Range to reproduce from the entries below: the line with "Image resolution: width=621", the line with "Image resolution: width=1062", and every line in between. Give them exactly and give nothing else.

╭─ Record set

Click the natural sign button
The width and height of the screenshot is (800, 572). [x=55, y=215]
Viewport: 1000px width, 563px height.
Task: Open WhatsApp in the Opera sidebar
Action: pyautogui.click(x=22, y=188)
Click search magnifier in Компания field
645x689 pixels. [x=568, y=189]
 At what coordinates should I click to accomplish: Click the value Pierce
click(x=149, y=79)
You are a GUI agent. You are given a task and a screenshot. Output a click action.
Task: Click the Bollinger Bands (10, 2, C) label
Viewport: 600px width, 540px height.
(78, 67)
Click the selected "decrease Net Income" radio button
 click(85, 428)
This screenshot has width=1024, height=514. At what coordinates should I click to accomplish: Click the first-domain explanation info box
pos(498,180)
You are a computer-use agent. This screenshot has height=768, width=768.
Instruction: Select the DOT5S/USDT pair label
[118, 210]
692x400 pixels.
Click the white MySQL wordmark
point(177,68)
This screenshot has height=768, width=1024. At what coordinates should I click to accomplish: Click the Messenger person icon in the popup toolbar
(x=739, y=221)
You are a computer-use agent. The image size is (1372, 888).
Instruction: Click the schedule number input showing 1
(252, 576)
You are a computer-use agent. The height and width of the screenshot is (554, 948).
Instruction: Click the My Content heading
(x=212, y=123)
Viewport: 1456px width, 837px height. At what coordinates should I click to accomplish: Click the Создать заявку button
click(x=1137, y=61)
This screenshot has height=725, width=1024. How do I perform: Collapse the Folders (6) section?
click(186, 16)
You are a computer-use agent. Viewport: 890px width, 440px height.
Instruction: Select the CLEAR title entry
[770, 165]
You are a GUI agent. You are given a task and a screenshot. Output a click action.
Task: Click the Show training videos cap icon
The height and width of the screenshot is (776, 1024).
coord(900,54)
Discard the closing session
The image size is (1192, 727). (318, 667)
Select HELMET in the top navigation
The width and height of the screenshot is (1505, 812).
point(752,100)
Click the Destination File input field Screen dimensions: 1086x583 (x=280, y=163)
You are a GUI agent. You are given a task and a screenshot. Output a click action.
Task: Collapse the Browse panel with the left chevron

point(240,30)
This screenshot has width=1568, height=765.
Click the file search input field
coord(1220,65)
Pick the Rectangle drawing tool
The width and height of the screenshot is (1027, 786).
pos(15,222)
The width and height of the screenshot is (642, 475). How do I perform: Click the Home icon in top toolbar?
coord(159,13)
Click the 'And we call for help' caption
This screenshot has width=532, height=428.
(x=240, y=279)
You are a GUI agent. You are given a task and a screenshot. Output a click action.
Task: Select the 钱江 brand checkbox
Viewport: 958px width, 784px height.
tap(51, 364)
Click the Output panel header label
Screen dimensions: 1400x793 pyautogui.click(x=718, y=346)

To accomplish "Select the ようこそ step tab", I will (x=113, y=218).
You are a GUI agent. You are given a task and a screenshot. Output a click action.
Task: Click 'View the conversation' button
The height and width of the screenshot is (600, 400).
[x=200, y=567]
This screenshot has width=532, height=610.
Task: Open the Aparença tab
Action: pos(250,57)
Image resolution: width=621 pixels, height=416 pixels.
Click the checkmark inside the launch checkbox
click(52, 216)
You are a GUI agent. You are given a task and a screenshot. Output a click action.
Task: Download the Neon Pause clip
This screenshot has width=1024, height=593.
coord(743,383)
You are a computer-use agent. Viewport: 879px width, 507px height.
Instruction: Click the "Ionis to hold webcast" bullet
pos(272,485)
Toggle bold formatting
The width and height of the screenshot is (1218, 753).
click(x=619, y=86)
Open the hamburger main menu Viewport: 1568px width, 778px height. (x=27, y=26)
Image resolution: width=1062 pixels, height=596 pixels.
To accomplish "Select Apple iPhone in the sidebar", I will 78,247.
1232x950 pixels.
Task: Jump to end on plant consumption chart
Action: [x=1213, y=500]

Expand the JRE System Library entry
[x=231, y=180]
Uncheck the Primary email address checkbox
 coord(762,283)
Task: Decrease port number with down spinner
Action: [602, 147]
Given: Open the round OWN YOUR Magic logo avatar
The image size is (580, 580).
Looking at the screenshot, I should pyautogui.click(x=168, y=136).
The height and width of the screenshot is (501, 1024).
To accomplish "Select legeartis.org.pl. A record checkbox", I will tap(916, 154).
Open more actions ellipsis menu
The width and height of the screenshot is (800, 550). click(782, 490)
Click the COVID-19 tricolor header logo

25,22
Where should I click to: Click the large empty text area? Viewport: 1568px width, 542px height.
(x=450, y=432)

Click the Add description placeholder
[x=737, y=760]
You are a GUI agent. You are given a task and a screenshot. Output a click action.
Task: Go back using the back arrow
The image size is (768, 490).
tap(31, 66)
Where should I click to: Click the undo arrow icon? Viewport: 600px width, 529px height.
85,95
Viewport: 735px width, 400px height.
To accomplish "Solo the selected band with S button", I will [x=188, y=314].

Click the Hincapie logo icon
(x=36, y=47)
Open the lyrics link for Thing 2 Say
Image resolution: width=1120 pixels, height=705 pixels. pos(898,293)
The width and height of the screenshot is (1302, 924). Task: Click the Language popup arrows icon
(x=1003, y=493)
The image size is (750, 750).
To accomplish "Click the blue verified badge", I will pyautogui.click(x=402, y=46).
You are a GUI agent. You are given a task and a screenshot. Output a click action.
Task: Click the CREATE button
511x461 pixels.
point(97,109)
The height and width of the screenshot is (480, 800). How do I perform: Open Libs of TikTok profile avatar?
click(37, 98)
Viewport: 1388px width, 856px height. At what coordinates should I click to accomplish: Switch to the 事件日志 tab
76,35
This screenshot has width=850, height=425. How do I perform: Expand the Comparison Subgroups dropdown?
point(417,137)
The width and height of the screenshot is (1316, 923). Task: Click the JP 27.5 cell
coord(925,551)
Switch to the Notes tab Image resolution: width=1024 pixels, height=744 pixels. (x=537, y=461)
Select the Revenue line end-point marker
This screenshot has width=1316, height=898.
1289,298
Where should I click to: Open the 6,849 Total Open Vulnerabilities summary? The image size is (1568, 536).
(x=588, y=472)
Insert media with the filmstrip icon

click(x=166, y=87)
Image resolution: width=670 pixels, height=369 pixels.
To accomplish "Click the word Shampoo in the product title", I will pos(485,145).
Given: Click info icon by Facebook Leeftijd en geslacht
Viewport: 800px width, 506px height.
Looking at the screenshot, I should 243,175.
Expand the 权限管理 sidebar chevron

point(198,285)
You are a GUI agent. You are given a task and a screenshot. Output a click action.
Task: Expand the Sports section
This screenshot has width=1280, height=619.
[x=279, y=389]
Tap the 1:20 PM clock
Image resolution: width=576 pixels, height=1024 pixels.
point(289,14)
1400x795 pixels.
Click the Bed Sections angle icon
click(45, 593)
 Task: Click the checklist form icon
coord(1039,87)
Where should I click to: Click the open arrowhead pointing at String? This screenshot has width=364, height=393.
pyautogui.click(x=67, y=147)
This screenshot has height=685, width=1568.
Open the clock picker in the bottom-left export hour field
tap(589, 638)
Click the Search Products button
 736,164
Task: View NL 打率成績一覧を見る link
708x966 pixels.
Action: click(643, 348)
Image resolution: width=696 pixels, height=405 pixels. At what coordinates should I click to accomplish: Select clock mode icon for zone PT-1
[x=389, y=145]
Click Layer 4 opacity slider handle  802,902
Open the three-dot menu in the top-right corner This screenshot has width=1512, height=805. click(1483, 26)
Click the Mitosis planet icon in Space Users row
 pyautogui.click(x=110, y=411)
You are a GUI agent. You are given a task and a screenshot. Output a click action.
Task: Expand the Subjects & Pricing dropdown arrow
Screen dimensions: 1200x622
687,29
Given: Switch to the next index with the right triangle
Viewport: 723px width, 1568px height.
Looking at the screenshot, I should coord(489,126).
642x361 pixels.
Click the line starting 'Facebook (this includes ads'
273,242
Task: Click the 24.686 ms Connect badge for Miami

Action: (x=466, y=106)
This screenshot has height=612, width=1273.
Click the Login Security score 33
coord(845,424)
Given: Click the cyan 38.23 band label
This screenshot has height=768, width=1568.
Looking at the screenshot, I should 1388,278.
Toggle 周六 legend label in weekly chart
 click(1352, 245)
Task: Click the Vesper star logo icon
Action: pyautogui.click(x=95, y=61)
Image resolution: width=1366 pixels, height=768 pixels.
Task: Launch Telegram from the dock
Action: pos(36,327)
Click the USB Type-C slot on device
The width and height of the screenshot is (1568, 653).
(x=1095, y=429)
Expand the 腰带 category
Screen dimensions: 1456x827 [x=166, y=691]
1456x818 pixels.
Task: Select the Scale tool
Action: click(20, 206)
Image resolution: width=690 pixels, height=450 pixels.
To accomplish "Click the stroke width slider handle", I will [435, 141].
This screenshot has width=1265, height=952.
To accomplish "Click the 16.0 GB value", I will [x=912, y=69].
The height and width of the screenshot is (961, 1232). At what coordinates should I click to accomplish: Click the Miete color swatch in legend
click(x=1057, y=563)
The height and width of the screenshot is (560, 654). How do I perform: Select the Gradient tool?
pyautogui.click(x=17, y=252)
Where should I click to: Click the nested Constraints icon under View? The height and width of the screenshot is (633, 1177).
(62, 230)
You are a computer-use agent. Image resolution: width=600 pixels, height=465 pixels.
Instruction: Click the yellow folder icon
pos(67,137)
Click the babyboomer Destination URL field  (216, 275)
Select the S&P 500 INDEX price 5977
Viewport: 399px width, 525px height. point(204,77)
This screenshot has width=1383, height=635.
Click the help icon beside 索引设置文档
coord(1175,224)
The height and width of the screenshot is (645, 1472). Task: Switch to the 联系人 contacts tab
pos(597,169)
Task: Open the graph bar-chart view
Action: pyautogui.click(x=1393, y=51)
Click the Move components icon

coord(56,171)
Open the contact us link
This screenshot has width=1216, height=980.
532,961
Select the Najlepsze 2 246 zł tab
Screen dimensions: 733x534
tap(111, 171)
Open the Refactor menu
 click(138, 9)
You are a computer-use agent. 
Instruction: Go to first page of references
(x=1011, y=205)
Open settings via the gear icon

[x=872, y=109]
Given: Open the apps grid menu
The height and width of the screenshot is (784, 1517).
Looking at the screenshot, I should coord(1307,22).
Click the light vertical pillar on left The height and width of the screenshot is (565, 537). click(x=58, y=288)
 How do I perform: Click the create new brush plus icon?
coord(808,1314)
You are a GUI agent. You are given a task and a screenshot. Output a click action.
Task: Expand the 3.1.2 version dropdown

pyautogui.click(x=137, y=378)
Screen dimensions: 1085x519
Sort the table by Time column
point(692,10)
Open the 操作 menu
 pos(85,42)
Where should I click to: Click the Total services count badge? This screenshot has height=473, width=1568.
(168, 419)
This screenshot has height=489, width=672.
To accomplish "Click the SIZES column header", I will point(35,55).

╰─

- _Result of this task_
Image resolution: width=621 pixels, height=416 pixels.
Click the checkmark inside the launch checkbox
click(52, 216)
You are a GUI agent. You are given a task and a screenshot. Output a click action.
Task: Download the Neon Pause clip
This screenshot has width=1024, height=593.
coord(743,383)
You are a computer-use agent. Viewport: 879px width, 507px height.
Instruction: Click the "Ionis to hold webcast" bullet
pos(272,485)
Toggle bold formatting
The width and height of the screenshot is (1218, 753).
click(x=619, y=86)
Open the hamburger main menu Viewport: 1568px width, 778px height. (x=27, y=26)
Image resolution: width=1062 pixels, height=596 pixels.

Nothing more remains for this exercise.